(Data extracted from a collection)
▽

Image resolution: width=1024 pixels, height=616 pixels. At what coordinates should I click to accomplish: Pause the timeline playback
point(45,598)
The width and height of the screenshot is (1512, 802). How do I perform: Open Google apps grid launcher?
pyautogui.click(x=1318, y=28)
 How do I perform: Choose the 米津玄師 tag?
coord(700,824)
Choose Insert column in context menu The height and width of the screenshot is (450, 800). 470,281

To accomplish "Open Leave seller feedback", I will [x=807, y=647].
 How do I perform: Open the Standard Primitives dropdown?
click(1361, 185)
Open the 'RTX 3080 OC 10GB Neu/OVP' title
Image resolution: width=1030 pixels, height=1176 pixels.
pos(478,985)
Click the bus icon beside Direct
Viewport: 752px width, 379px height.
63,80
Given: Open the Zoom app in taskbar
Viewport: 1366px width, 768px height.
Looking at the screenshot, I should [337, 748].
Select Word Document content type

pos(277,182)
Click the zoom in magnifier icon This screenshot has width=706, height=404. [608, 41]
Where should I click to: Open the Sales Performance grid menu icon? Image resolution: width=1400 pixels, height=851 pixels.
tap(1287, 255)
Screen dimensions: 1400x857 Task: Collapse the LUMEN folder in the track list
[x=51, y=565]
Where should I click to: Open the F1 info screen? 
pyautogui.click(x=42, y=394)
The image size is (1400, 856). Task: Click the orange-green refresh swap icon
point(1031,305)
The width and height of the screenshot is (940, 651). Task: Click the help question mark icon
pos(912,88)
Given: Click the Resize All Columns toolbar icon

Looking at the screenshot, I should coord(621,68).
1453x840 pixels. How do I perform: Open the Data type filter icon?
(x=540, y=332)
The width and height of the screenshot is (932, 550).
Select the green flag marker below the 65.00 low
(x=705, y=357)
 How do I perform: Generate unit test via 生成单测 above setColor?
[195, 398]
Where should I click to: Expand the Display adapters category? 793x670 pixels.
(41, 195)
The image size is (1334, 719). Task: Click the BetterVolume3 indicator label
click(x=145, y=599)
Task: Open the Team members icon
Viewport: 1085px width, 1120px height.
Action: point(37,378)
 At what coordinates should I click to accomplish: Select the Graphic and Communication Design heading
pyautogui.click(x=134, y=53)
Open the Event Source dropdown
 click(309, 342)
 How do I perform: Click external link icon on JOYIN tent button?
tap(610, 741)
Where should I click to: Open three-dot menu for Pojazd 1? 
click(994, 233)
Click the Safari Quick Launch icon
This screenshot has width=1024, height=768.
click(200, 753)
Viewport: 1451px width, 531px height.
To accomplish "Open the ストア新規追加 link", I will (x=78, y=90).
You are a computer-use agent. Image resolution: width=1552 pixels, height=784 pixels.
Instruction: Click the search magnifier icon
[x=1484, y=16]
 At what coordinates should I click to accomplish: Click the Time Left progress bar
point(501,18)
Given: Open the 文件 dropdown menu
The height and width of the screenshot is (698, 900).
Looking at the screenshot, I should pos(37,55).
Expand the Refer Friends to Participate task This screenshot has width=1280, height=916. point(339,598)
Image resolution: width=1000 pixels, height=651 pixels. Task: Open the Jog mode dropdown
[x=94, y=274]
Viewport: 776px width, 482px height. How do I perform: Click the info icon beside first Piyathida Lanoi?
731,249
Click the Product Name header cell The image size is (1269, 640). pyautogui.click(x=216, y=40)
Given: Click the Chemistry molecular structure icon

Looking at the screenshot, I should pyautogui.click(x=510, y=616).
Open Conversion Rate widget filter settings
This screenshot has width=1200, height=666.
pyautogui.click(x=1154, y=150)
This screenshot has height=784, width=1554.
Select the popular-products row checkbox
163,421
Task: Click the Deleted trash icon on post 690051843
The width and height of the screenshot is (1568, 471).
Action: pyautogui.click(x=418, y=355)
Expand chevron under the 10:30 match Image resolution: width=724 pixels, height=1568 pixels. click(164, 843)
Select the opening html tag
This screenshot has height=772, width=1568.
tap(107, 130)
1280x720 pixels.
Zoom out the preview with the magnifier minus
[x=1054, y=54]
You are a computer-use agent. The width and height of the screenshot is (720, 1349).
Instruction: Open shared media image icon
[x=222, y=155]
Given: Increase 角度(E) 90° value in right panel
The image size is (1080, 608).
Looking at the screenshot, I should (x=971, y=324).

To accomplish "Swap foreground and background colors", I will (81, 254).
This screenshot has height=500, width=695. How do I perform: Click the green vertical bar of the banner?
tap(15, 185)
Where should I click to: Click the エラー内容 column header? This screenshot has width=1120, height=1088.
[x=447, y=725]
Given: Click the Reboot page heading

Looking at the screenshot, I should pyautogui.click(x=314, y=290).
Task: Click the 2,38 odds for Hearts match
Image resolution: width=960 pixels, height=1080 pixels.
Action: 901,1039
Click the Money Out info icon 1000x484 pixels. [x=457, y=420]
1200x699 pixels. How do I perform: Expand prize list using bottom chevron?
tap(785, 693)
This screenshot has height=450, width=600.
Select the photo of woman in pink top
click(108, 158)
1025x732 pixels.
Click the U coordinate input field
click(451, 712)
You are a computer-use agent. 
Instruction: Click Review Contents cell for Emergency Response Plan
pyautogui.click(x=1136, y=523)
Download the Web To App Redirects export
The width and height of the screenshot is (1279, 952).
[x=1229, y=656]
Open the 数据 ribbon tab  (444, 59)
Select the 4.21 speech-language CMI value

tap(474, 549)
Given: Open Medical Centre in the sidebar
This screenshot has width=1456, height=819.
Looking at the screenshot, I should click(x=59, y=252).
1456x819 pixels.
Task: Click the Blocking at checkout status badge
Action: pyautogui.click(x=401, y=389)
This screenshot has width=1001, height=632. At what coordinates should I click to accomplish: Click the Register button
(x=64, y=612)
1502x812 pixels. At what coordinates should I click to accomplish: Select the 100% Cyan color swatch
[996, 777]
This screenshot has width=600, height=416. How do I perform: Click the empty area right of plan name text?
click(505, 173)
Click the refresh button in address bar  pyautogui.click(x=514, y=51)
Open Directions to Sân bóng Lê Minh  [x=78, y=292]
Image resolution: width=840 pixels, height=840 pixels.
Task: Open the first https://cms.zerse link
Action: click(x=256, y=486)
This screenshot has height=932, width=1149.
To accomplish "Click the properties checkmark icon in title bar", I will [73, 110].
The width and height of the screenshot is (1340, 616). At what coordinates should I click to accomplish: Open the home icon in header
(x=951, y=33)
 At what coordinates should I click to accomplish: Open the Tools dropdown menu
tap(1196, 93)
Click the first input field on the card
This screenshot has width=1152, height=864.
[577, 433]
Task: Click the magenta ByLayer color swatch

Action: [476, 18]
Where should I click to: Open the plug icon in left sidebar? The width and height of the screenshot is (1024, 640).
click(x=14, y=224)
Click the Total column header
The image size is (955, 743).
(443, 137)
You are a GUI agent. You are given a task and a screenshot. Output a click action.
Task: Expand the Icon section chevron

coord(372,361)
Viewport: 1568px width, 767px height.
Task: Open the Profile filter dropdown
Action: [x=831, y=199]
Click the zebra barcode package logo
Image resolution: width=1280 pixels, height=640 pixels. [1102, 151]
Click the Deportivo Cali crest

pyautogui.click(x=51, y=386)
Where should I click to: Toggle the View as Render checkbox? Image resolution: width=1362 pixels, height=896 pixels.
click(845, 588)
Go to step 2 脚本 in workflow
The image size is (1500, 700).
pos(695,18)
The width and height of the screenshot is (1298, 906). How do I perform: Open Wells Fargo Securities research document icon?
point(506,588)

△

**WORK TO COMPLETE**. Give only the lines from the one holding "Select the opening html tag" through the one holding "Given: Open Medical Centre in the sidebar", each restated exactly as it appears above.

**SOLUTION TO THE PROBLEM**.
Select the opening html tag
This screenshot has height=772, width=1568.
tap(107, 130)
1280x720 pixels.
Zoom out the preview with the magnifier minus
[x=1054, y=54]
You are a computer-use agent. The width and height of the screenshot is (720, 1349).
Instruction: Open shared media image icon
[x=222, y=155]
Given: Increase 角度(E) 90° value in right panel
The image size is (1080, 608).
Looking at the screenshot, I should (x=971, y=324).

To accomplish "Swap foreground and background colors", I will (81, 254).
This screenshot has height=500, width=695. How do I perform: Click the green vertical bar of the banner?
tap(15, 185)
Where should I click to: Click the エラー内容 column header? This screenshot has width=1120, height=1088.
[x=447, y=725]
Given: Click the Reboot page heading

Looking at the screenshot, I should pyautogui.click(x=314, y=290).
Task: Click the 2,38 odds for Hearts match
Image resolution: width=960 pixels, height=1080 pixels.
Action: 901,1039
Click the Money Out info icon 1000x484 pixels. [x=457, y=420]
1200x699 pixels. How do I perform: Expand prize list using bottom chevron?
tap(785, 693)
This screenshot has height=450, width=600.
Select the photo of woman in pink top
click(108, 158)
1025x732 pixels.
Click the U coordinate input field
click(451, 712)
You are a computer-use agent. 
Instruction: Click Review Contents cell for Emergency Response Plan
pyautogui.click(x=1136, y=523)
Download the Web To App Redirects export
The width and height of the screenshot is (1279, 952).
[x=1229, y=656]
Open the 数据 ribbon tab  (444, 59)
Select the 4.21 speech-language CMI value

tap(474, 549)
Given: Open Medical Centre in the sidebar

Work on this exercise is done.